● What is being asked: Every line of the data must be set down exactly as shown.

[Materials provided — start]

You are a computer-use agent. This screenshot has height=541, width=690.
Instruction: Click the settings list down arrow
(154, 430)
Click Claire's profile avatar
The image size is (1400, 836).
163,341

[Materials provided — finish]

● Output for this exercise:
You are a computer-use agent. This screenshot has height=541, width=690.
Instruction: Click the settings list down arrow
(154, 430)
Click Claire's profile avatar
The image size is (1400, 836).
163,341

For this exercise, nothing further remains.